More interestingly, the model indicated that increased plaque formation after the age of 60 years was consistent with an age-dependent decline in the clearance rate of Aß, rather than a clearance mechanism impaired since birth. A recent experimental study by Serrano-Pozo and coworkers [4] concluded that the size distribution of Aß plaques in AD patients does not change over time, which seems compatible with a scenario where the reduced Aß clearance rate would plateau rather than decrease indefinitely.

Figure 1

Figure 1Schematic representation of the amyloid hypothesis. Figure taken from [3].

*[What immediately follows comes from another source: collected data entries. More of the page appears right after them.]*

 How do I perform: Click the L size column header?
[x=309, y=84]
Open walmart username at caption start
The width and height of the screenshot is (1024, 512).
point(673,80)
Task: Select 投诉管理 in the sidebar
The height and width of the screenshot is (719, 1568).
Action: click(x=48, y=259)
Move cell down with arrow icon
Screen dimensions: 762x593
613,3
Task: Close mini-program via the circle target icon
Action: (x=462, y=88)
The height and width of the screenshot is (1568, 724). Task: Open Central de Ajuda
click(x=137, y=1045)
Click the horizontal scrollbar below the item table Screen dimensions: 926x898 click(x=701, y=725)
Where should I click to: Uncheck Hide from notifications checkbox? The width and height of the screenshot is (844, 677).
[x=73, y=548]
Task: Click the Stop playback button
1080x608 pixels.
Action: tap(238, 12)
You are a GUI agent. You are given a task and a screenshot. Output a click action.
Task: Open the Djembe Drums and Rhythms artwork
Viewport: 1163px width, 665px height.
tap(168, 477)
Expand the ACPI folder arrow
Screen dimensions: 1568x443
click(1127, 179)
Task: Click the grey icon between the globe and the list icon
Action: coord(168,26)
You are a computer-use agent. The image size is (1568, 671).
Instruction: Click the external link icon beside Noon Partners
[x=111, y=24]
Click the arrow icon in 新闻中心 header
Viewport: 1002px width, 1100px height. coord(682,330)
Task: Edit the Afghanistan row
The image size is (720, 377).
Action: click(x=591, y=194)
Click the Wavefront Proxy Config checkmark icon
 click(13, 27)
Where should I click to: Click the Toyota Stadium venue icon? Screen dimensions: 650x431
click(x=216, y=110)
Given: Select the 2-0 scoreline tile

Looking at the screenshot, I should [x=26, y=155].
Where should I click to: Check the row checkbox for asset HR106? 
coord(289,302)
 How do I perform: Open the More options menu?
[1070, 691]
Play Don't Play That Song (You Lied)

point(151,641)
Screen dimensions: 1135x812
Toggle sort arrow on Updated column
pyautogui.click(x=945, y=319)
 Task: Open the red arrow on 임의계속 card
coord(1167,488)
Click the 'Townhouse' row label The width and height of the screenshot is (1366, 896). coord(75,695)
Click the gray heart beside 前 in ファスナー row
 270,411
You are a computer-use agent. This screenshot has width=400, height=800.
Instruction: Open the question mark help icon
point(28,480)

The idea is that a lower clearance rate increases the probability of exceeding a critical threshold of Aβ42 concentration, over which the aggregation process overpowers the disaggregation, leading to plaque accumulation. The main goal of this study was to identify which kinetic mechanism was more sensitive to the value of its kinetic parameters, thereby identifying potential target areas for pharmacological treatment. Production and clearance of Aβ42 were parameterised using measured values for the production rate and steady-state concentrations of the peptides. The plaque formation process was simplified assuming that a "plaque" was formed after association of two dimers. Importantly, the system was not able to clear Aβ42 once in the dimerised or aggregated states [3].

Figure 3

Figure 3Results of the kinetic simulations over 100 years. Efficient Aß clearance (red) predicts low plaque formation, impaired clearance from birth (green) predicts high plaque formation since early age, while gradually decreasing clearance efficience (black) predicts the expected increase of plaque formation in later years. Figure taken from [3].

Bibliographic references

  1. Mattson MP. Pathways towards and away from Alzheimer's disease. Nature. 2004 Aug 5;430(7000):631-9.
  2. Bates et al. Clearance mechanisms of Alzheimer's amyloid-[beta] peptide: implications for therapeutic design and diagnostic tests. Mol Psychiatry. 2009 May;14(5):469-86.
  3. Proctor et al. Aggregation, impaired degradation and immunization targeting of amyloid-beta dimers in Alzheimer's disease: a stochastic modelling approach. Mol Neurodegener. 2012 Jul 2;7:32.
  4. Serrano-Pozo et al. Stable size distribution of amyloid plaques over the course of Alzheimer disease. J Neuropathol Exp Neurol. 2012 Aug;71(8):694-701.